Input >>
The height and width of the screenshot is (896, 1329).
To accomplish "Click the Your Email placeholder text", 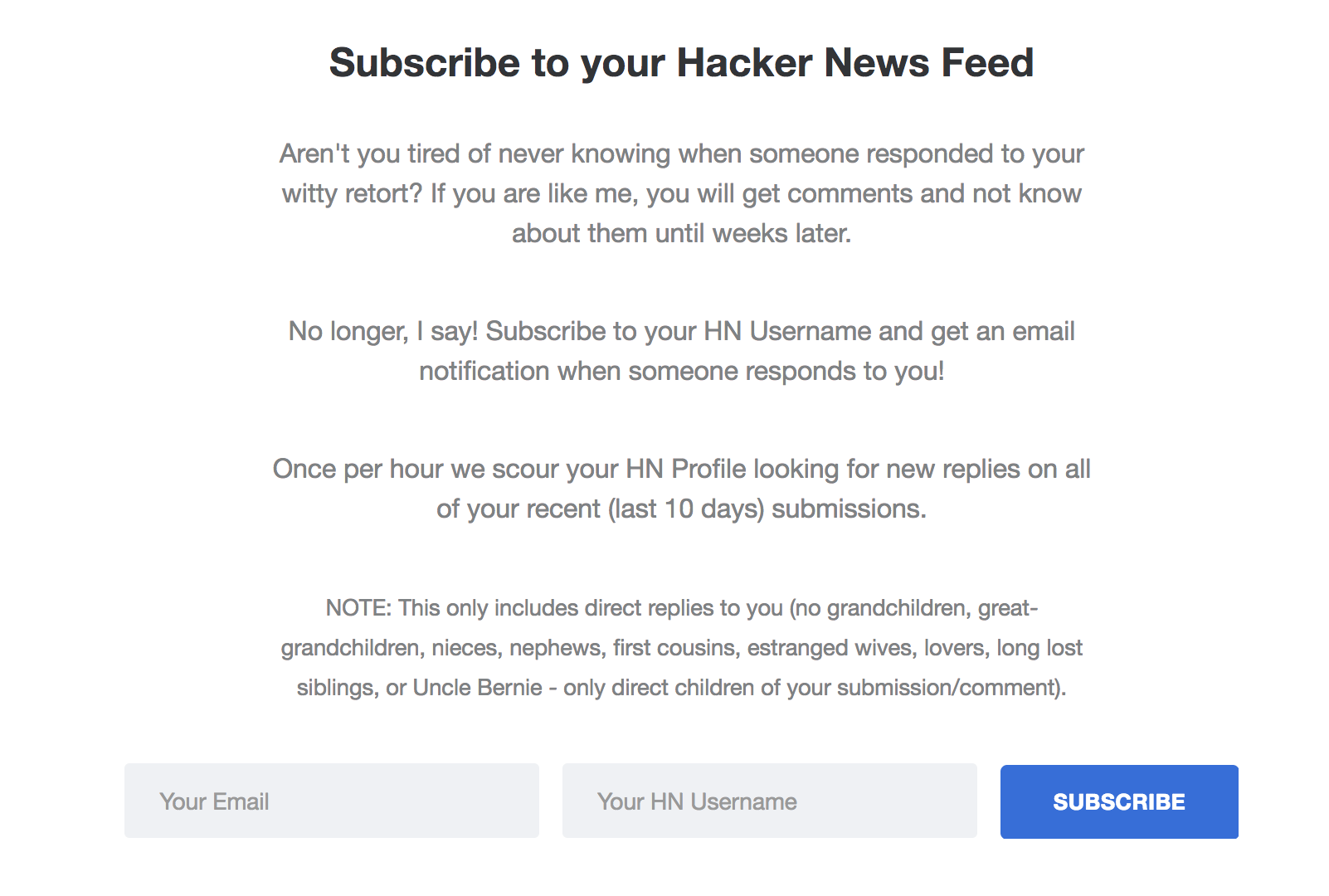I will click(214, 801).
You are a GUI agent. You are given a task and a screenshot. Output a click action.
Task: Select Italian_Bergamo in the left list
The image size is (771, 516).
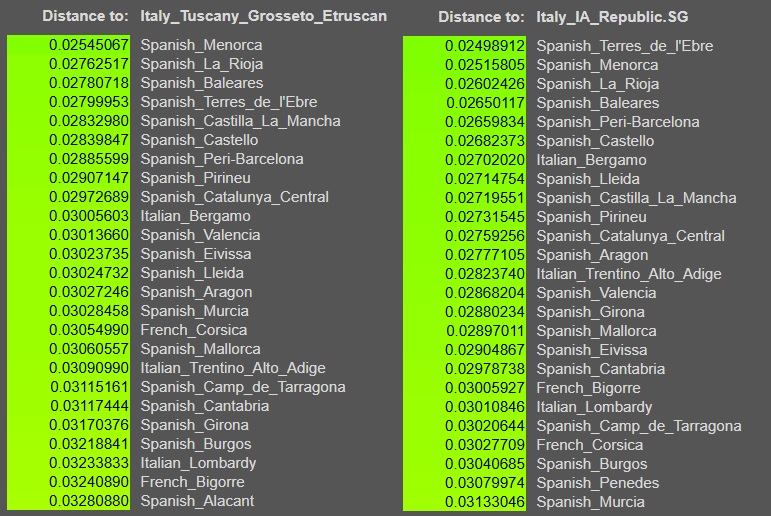click(x=195, y=216)
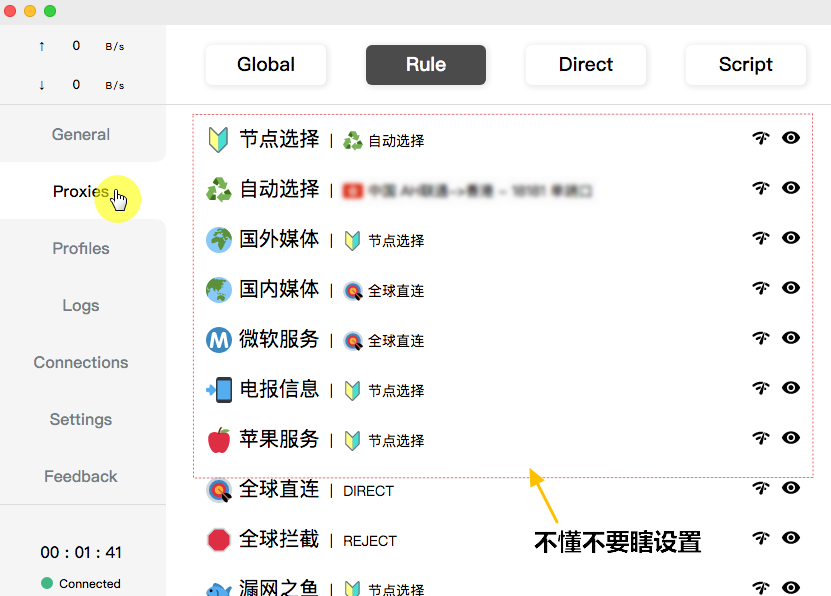The image size is (831, 596).
Task: Test latency for 全球拦截 group
Action: pyautogui.click(x=760, y=538)
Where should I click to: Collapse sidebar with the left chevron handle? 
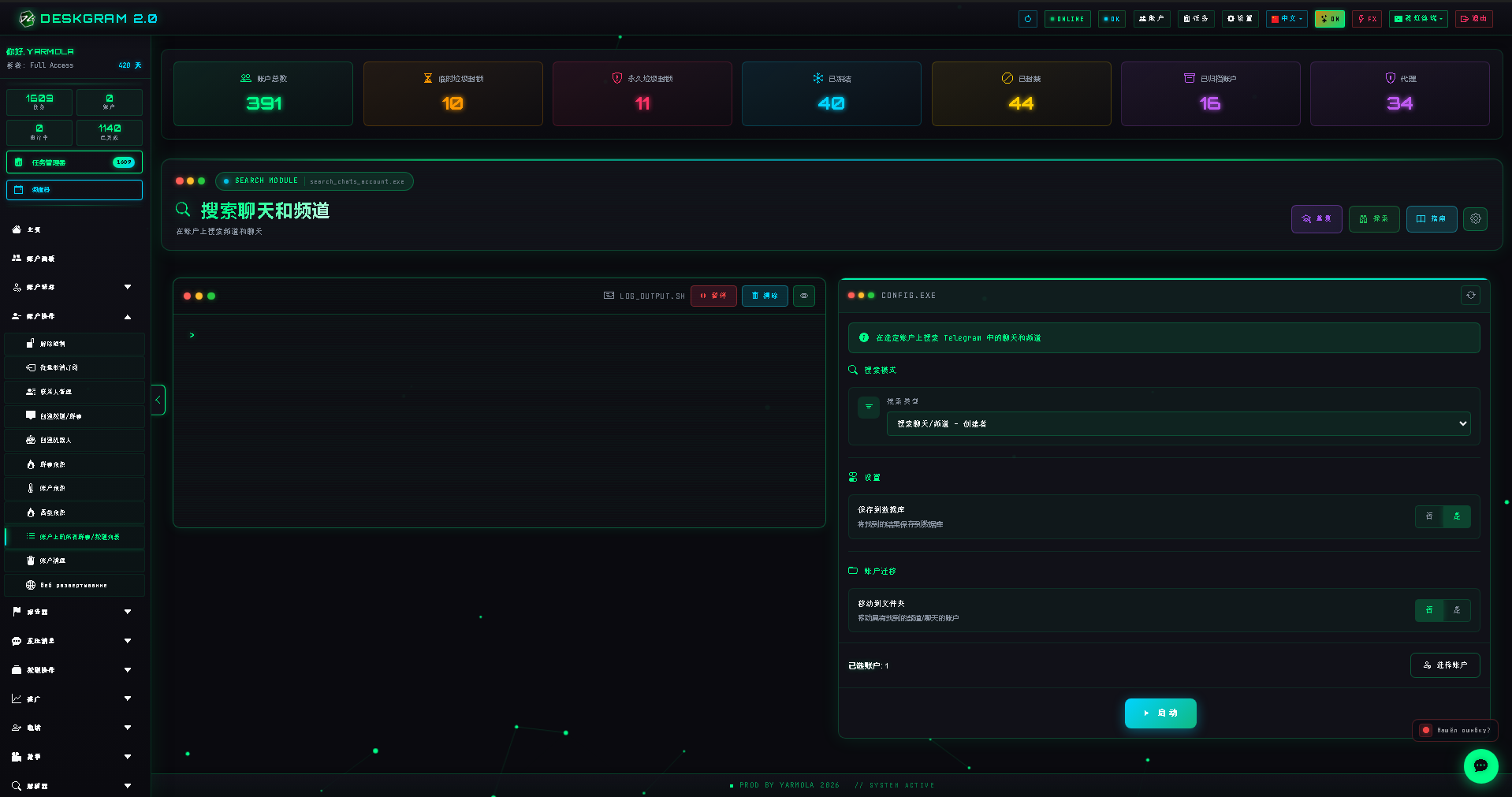158,400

Assignment >> In how many lines above does the word "screenshot" appear? Answer with only the number.

Solution to this problem >> 2